From the records, pick out and copy each line containing "computer".

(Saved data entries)
◇ ◇ ◇ ◇

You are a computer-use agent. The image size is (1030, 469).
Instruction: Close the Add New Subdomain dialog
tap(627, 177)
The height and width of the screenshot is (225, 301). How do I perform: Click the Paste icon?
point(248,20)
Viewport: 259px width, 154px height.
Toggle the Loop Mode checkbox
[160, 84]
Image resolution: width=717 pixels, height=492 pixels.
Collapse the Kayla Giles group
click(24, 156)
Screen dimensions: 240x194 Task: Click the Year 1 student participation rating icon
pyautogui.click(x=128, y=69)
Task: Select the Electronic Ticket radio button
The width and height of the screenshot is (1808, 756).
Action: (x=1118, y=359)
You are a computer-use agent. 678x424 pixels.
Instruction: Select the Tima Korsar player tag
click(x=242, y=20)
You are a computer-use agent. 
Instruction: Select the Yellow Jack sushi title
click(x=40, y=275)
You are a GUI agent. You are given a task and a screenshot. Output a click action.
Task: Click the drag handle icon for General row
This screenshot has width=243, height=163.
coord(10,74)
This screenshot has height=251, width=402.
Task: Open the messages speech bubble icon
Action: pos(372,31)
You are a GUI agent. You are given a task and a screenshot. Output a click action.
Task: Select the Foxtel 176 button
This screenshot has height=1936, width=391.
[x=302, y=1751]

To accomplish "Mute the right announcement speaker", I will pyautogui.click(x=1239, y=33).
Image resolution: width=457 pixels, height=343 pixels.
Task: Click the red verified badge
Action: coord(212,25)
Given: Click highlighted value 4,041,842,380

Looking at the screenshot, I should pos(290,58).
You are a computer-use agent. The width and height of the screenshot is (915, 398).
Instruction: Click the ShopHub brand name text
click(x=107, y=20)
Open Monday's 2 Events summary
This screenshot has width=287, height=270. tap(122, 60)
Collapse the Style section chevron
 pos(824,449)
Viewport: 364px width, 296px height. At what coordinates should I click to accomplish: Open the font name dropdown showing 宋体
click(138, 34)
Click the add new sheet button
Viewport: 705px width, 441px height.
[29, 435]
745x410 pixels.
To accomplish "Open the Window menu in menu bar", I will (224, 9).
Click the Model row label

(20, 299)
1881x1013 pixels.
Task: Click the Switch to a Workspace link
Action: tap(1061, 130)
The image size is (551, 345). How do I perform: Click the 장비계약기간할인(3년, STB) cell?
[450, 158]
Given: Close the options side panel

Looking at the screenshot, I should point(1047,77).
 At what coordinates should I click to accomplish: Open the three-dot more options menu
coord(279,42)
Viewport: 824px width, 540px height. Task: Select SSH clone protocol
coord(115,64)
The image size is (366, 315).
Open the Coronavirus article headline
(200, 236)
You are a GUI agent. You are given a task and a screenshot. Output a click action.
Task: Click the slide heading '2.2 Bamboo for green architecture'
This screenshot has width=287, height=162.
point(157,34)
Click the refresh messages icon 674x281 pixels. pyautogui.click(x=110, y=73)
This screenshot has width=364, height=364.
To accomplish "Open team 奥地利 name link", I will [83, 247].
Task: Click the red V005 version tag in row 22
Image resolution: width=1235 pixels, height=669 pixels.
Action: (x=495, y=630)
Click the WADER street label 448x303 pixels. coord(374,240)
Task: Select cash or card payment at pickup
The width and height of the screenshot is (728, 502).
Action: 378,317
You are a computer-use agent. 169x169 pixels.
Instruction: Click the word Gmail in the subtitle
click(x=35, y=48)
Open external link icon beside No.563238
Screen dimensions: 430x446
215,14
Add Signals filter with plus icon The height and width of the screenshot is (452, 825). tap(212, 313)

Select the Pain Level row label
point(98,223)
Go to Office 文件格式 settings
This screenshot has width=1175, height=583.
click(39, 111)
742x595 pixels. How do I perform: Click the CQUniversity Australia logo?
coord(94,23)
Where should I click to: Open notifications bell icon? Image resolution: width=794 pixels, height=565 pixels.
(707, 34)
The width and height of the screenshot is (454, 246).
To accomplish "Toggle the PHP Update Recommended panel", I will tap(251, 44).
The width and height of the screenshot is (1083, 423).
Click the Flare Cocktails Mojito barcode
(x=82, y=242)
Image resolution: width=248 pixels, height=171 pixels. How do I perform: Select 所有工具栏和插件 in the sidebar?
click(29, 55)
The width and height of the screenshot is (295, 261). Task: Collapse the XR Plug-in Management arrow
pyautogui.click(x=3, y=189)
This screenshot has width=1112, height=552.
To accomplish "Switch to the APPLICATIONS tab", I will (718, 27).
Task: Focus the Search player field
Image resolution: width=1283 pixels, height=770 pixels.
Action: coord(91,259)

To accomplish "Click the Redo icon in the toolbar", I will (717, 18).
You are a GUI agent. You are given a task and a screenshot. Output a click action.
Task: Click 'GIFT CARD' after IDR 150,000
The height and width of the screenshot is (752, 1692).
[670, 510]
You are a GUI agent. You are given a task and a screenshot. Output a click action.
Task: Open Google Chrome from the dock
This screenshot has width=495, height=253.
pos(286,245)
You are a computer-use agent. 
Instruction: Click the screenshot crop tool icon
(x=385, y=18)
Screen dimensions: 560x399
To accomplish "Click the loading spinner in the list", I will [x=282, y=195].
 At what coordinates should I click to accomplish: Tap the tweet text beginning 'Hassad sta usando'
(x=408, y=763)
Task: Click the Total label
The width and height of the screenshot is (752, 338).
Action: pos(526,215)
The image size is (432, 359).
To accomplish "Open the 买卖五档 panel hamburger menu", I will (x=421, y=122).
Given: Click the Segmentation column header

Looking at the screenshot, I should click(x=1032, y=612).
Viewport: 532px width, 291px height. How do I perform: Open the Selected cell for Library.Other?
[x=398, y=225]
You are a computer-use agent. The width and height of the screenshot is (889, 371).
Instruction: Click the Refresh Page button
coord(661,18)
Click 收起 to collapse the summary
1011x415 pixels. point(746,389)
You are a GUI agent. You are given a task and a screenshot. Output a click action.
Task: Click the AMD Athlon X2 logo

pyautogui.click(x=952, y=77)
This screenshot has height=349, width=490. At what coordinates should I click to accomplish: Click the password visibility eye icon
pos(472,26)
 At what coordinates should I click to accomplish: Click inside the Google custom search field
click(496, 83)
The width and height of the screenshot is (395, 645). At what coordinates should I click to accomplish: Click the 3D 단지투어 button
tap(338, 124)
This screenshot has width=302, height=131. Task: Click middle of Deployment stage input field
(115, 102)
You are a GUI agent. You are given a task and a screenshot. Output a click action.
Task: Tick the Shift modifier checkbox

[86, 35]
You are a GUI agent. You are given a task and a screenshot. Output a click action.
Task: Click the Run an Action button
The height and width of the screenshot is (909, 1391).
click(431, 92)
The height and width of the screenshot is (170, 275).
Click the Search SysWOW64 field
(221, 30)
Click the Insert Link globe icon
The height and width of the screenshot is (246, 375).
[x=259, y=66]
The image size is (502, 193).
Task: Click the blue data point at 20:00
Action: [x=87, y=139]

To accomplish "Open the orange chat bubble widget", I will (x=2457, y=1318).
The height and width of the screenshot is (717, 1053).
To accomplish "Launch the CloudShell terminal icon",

◇ ◇ ◇ ◇

Output below>
You are a computer-use agent. The image size is (1030, 469).
You are a computer-use agent. 678x424 pixels.
You are a computer-use agent. 
You are a computer-use agent. The width and height of the screenshot is (915, 398).
You are a computer-use agent. 169x169 pixels.
You are a computer-use agent. 
You are a computer-use agent. The width and height of the screenshot is (889, 371).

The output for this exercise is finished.